_Document extract_
# Clippers, Dunleavy agree to four-year deal; But Deal Not Done?



## Weasel (Oct 18, 2003)

http://www.latimes.com/sports/la-sp...ory?coll=la-headlines-sports&track=crosspromo



> Rewarding the coach who led them to their best season, the Clippers have reached agreement with Mike Dunleavy on a four-year contract extension for more than $21 million, The Times has learned





> Andy Roeser, Clippers executive vice president, and Dunleavy's agent, Warren LeGarie, late last week finalized the framework of a package that will pay Dunleavy more than $5.3 million a season, multiple team sources said Monday. The Clippers have not announced the agreement because Roeser and LeGarie were still negotiating bonuses for Dunleavy tied to the team's future playoff performances.





> Hoping to maintain the team's unprecedented stability in basketball operations, Sterling weeks ago instructed Roeser to get a deal done with LeGarie, sources said. Moreover, Sterling continued to show his willingness to spend in an attempt to win, elevating Dunleavy among the game's highest-paid coaches with a base salary of close to the $6 million a season LeGarie initially proposed.


----------



## Futurama_Fanatic (Jul 21, 2005)

_Data records_
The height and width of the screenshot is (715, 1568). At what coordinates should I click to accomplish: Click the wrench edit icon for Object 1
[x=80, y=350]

--

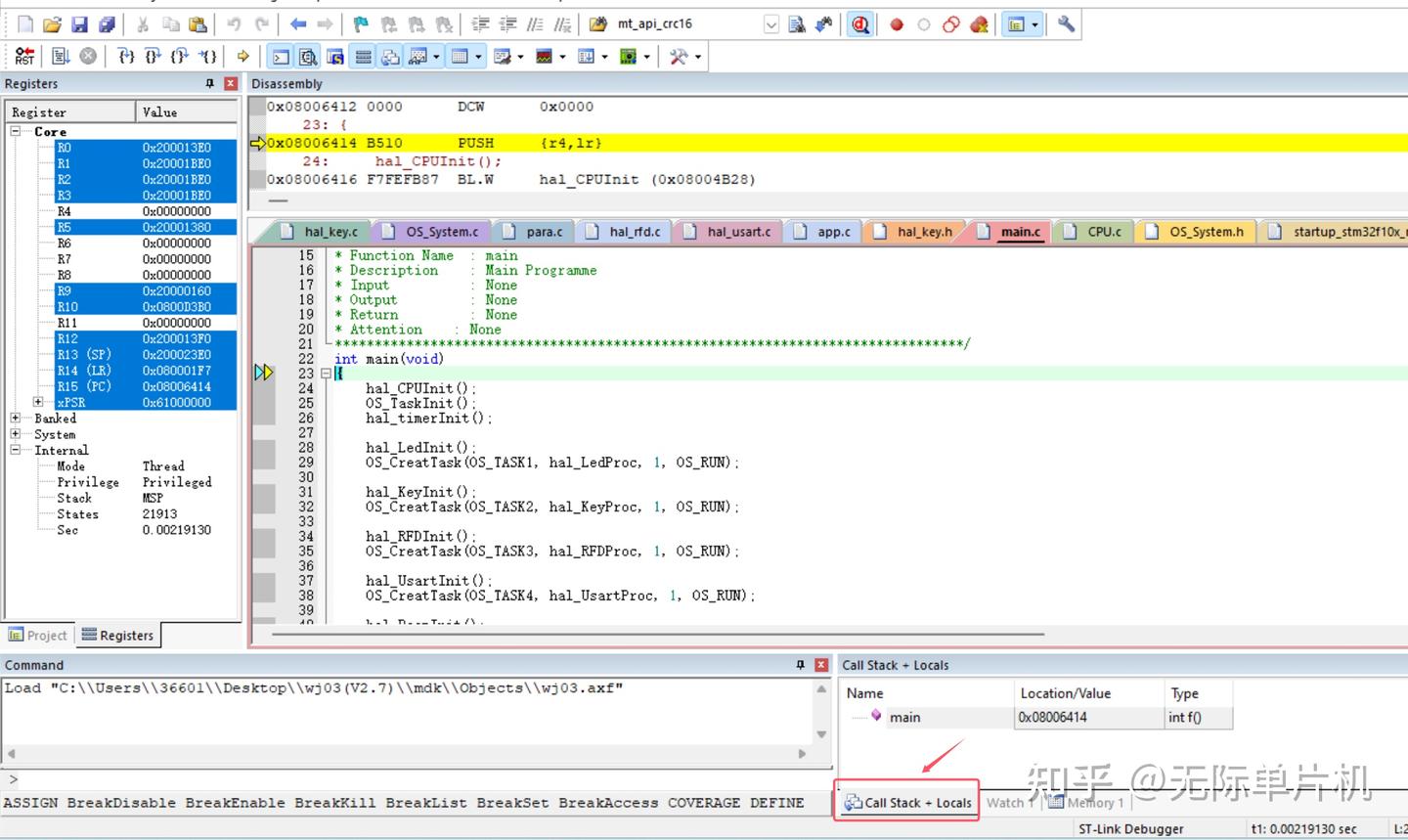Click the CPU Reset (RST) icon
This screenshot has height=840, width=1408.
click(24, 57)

_Set exercise_
Summarize the forum thread on the Dunleavy contract in two sentences. Answer from the text only, without using the records.

_Response_
The Clippers reached agreement with coach Mike Dunleavy on a four-year contract extension worth more than $21 million, paying him more than $5.3 million a season. The deal had not been announced because Clippers executive vice president Andy Roeser and Dunleavy's agent, Warren LeGarie, were still negotiating bonuses tied to the team's future playoff performances.